Grundwehrdienst – was will man da für das spätere Leben mitgenommen haben? Den Bau eines Päckchens auf dem Hocker?
Das Einräumen und auf Kante bringen der Unterhemden mittels Zeitungen? Macht dies heute auch noch jemand? Das Bettenmachen mit Abzählen der Karos?
Sicher gab es einen Zusammenhalt der Wehrdienstleistenden, sicher hat man da auch Erfahrungen im Umgang miteinander machen können, der eine und der andere hat wahrscheinlich auch das erste mal einen Knopf angenäht, annähen müssen. Als das Muss weggefallen ist, wird er es auch wieder verlernt haben.
Nein, diese 18 Monate waren verlorene Zeit, man musste sie absolvieren, wollte man nicht anecken. Man musste einiges in diesen 18 Monaten tun, um nicht anzuecken, denn wahrscheinlich ging es allen, so wie mir, ich wollte diese Zeit rumkriegen und schnell wieder nach Hause, Mensch sein.

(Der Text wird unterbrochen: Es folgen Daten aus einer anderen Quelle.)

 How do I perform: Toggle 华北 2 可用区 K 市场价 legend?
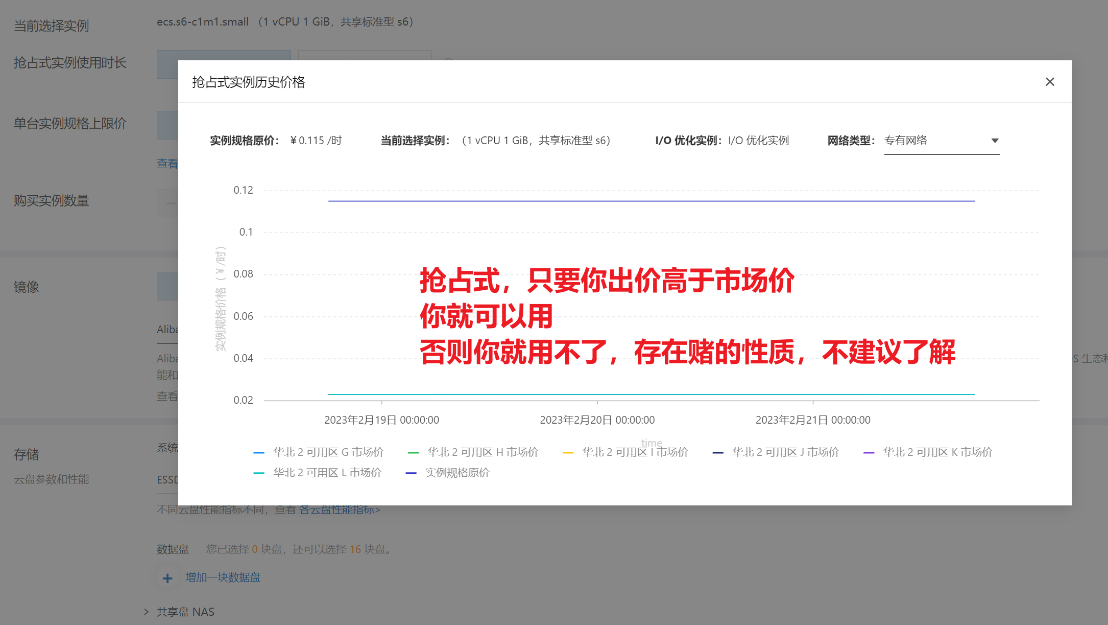coord(937,452)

Ja, ich habe mich nur selten in diesen 18 Monaten als Mensch gefühlt, dieses Herumkommandieren, dieses: Diskutieren Sie nicht – treten Sie weg, „Können Sie nicht grüßen“, all dieses militärische Gehabe war und ist nicht mein Ding. Ausgang in Berlin nur ganz Selten, es endete immer nur in der Kneipe mit Druckbetankung, wie ich schon an andere Stelle schrieb, dieses Totschlagen der Freizeit mit dem Bau von Schmuck aus Kupferdraht oder dem Verbauen von abgebrannten Streichhölzern und Wäscheklammern. Sinnvoll war dies alles nicht, etwas anderes gab es aber nicht.
Man war fast froh, wenn man draußen war, wenn man seine Ruhe hatte und einem keiner auf den Zünder ging.
Dies ist mit großer Sicherheit bei Längerdienenden und militärisch Interessierten ganz anders gewesen, die konnten schon mal ganz anders das Objekt verlassen, vielleicht sogar irgendwo draußen zivile Klamotten anziehen. Wenn ich dieses Leben zu meinem Beruf mache, dann sehe ich solche Dinge ganz anders, aber ich habe diesen Beruf nicht gewählt und tausende andere Grundwehrdienstler auch nicht. Die sind zum allergrößten Teil mit Abneigung zum Ort der Einberufung angetreten und haben da dann das erste mal sofort den richtigen Eindruck bekommen, wie die nächste Zeit aussehen wird. Entsprechende Schilderungen sind hier im Forum doch schon vorhanden.